§ **Listing**:
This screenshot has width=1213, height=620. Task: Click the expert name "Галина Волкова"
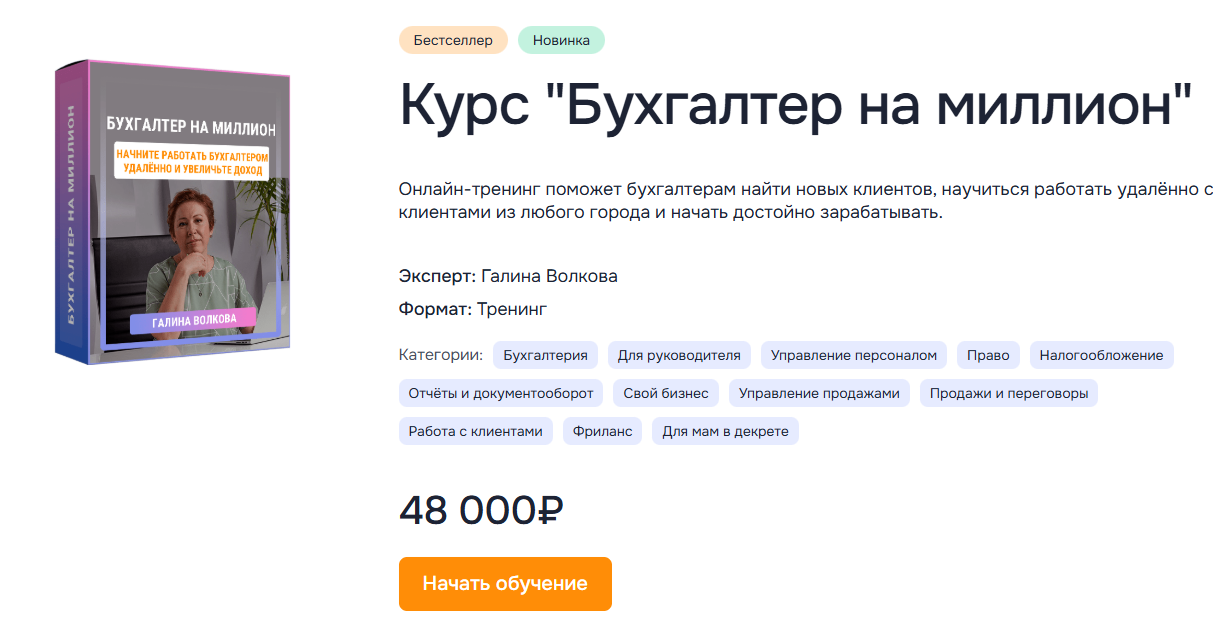coord(549,276)
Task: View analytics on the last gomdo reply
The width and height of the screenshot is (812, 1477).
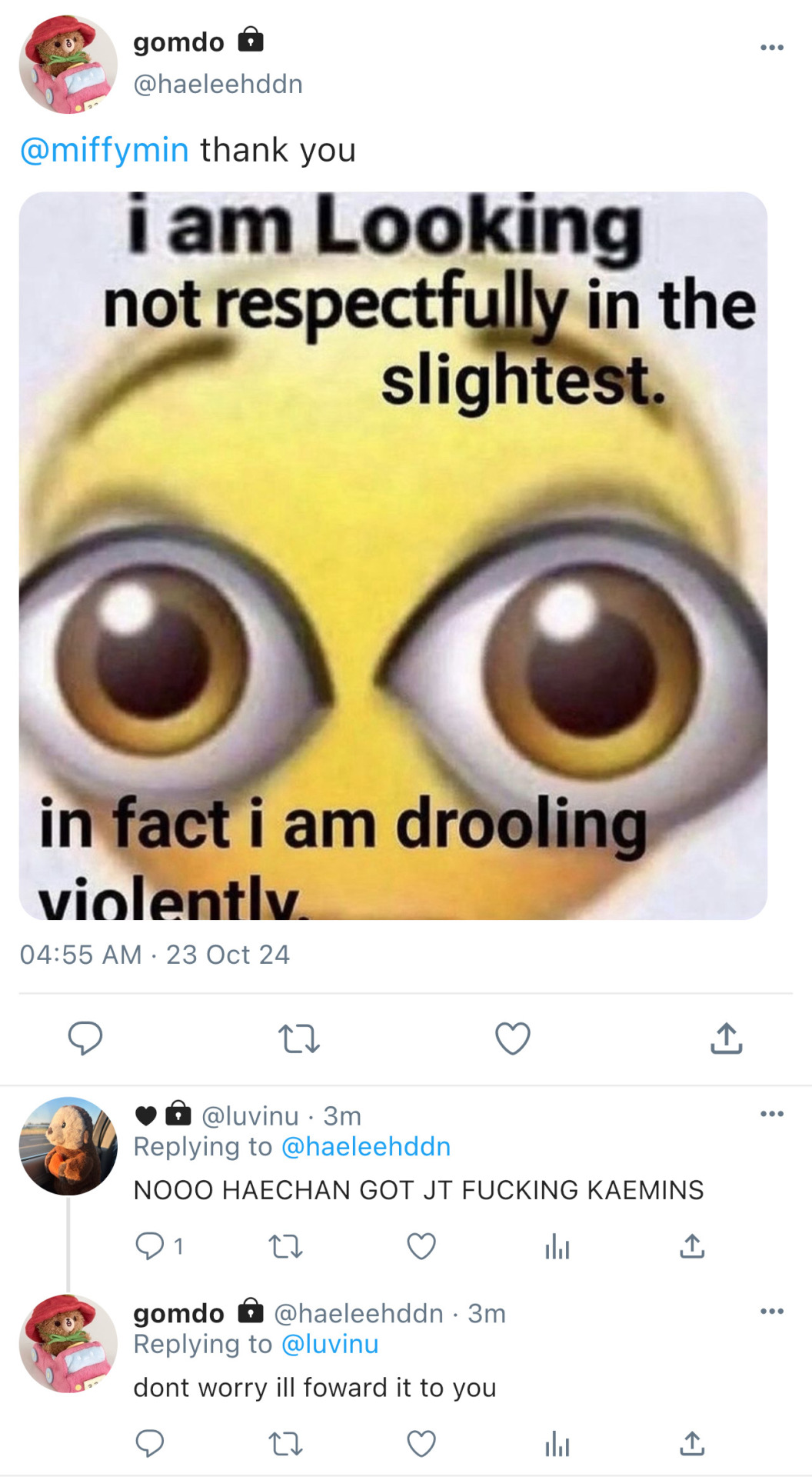Action: click(557, 1445)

§ **Task statement**:
Rewrite the lines above with "screenshot" changed to "page image" everywhere, keeping every other word the same, and omit the pictures.

§ **Answer to the problem**:
This page image has width=1213, height=620. Task: Click the expert name "Галина Волкова"
coord(549,276)
Task: View analytics on the last gomdo reply
The width and height of the page image is (812, 1477).
Action: click(557, 1445)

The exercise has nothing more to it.